La longévité de Richard Strauss (1864-1949) lui confère non seulement le statut de dernier compositeur romantique allemand, mais aussi de témoin de l’effondrement d’un empire qui avait dominé plusieurs siècles de la civilisation occidentale. C’est dire l’importance historique et esthétique de son art… !
Dans un tel contexte, les Quatre derniers Lieder occupent une place particulière dans l’histoire de l’homme et de la musique. Accumulation de toute la tradition germanique, l’art de Richard Strauss a su être unique et original. Son parcours biographique est particulièrement révélateur du personnage.
Corniste de formation, il sent vite l’attrait pour la composition et sa première symphonie est jouée à Munich par Hermann Levi dès 1881. Devenu chef d’orchestre (sans doute l’un des plus grands de la première moitié du XXème siècle !), il compose de nombreux poèmes symphonique pour Berlin, Vienne, Bayreuth et Weimar. Sa réputation s’étend à toute l’Europe. Il épouse en 1894 la cantatrice Pauline de Ahna avec qui il traversera l’existence au rythme des bonheurs et scènes de jalousie légendaires. Sa carrière dans l’opéra sera gigantesque et sa collaboration avec Hugo von Hofmannstahl (le Da Ponte de Strauss) donnera naissance à six grands ouvrages, piliers de l’opéra moderne. Parmi ceux-ci, citons, Elektra, Der Rosenkavalier, Ariadne auf Naxos et Die Frau ohne Schatten.

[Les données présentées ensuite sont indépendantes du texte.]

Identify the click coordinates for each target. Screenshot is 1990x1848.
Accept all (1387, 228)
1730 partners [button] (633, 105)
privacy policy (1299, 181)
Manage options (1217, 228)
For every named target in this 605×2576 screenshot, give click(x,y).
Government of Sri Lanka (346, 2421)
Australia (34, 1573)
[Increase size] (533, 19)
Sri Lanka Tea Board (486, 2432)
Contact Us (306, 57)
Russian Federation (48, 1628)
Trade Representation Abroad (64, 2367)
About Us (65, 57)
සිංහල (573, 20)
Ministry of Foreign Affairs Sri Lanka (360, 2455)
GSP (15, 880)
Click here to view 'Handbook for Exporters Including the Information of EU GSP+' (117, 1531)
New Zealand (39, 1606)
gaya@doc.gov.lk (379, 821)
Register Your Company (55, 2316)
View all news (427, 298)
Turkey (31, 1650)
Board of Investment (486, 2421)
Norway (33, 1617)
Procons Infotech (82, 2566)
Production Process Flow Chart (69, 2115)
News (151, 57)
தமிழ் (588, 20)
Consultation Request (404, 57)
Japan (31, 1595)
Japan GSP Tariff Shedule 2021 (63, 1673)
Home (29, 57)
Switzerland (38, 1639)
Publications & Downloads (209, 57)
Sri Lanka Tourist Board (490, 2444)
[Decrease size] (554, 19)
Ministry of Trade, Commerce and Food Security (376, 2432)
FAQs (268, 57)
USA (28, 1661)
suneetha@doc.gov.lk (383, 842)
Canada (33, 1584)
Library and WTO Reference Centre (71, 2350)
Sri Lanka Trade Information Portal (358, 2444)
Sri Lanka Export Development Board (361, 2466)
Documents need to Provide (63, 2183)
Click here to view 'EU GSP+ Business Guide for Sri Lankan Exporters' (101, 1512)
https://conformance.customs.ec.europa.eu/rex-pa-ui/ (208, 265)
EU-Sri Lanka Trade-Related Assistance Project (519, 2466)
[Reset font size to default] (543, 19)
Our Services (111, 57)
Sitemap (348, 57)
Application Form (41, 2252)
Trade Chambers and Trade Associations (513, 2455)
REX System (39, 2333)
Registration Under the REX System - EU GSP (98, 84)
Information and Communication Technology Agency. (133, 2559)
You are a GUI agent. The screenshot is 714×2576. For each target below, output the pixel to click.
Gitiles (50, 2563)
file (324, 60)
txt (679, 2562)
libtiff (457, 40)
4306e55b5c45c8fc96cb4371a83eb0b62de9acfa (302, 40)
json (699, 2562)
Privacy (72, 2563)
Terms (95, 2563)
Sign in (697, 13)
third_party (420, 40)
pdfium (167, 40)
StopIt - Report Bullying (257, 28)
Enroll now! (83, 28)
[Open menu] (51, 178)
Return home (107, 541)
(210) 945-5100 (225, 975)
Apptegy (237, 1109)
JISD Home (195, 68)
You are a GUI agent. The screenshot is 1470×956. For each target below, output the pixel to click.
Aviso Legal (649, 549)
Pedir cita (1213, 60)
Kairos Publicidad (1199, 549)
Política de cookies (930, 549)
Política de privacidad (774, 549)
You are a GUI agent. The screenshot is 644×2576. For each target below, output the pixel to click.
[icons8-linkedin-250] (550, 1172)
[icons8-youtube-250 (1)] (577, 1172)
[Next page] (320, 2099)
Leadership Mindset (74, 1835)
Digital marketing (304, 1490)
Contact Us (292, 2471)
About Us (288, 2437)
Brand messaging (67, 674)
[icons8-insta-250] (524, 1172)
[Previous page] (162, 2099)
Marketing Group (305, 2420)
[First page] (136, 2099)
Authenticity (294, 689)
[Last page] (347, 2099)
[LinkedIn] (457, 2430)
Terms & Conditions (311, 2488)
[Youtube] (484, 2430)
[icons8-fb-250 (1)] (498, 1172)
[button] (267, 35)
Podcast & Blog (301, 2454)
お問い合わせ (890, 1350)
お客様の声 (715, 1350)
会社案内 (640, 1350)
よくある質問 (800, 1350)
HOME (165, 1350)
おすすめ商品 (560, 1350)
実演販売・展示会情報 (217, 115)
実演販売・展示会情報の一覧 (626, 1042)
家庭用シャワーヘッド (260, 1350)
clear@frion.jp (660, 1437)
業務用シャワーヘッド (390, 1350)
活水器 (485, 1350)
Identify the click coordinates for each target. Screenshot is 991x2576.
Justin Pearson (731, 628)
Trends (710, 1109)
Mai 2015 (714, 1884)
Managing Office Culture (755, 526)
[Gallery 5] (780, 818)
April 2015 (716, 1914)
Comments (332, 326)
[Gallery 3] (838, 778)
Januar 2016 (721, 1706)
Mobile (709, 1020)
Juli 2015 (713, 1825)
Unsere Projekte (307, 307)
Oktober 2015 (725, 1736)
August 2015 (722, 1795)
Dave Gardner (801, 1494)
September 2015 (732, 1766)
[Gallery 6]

Restant en Allemagne sous le régime nazi et occupant même le poste de président de la Reichmusikkammer dès 1933, il refusera de rester en poste lors de la déportation de son ami Stefan Zweig. Il se réfugiera en Suisse et esquissera ses dernières œuvres, témoignages d’un monde en pleine disparition (Métamorphoses, Capriccio, Vier letzte Lieder).
On a souvent reproché à Strauss une vie rangée, aisée et bourgeoise. Comme si cette situation tranchait avec l’idée traditionnelle de l’artiste romantique, tourmenté, pauvre et malade, on a beaucoup discrédité sa musique et considéré qu’elle ne véhiculait pas les problèmes existentiels de l’âme humaine. Aujourd’hui, on commence à admettre qu’il n’en est rien. On redécouvre la profondeur de ses opéras et les questions essentielles qu’ils nous posent. On retrouve une profondeur au-delà de la virtuosité des poèmes symphoniques. Enfin, on comprend un processus créateur différent de celui de son contemporain, mort trop tôt, Gustav Mahler.
Les Quatre derniers Lieder font partie des plus belles mélodies avec orchestre jamais composées. Dans sa retraite suisse, Richard Strauss avait mis en musique (1946) un texte du poète Eichendorff, Im Abendrot (Au crépuscule) qui raconte la fin du voyage pour un couple las de traverser l’existence et aspirant au repos. L’aspect biographique de ce choix semble évident. Cet adieu, placé désormais en dernière place dans le cycle de mélodies est particulièrement touchant dans sa douceur et son apaisement ultime. L’orchestre, coloré comme un crépuscule (Strauss a été l’un des plus formidables orchestrateurs de l’histoire avec Ravel !), évoque le sommeil et la mort avec une douceur toute irréelle. La partie chantée, toute éthérée, semble accéder déjà à cet ailleurs tant recherché par les compositeurs de toutes les époques et le postlude, d’une rare émotion, nous transporte dans l’éternité immobile. Un des grands moments de toute la musique !
Joseph von Eichendorff
Composés un peu plus tard (1948) sur des poèmes d’Hermann Hesse, les trois autres mélodies semblent nous préparer à la dernière, bien que l’ordre du cycle n’ait sans doute pas été envisagé par le compositeur lui-même. La première, Frühling (Printemps), chante le renouveau de la n
ature et la jeunesse chaque fois retrouvée et aboutit, avec une sensualité forte, à l’extase finale. La voix, typique des grandes héroïnes d’opéra, plane sur les hautes cimes de la tessiture de soprano.
Hermann Hesse
September, le deuxième texte de Hesse, évoque quant à lui l’automne et le cycle finissant. Ce sont toutes les couleurs de la basse saison que l’orchestre et la voix nous accordent. La densité orchestrale et le nombre de thèmes générant des images (feuilles qui tombent, cor annonçant le crépuscule, …) sont unis dans une forte polarité tonale et rythmique.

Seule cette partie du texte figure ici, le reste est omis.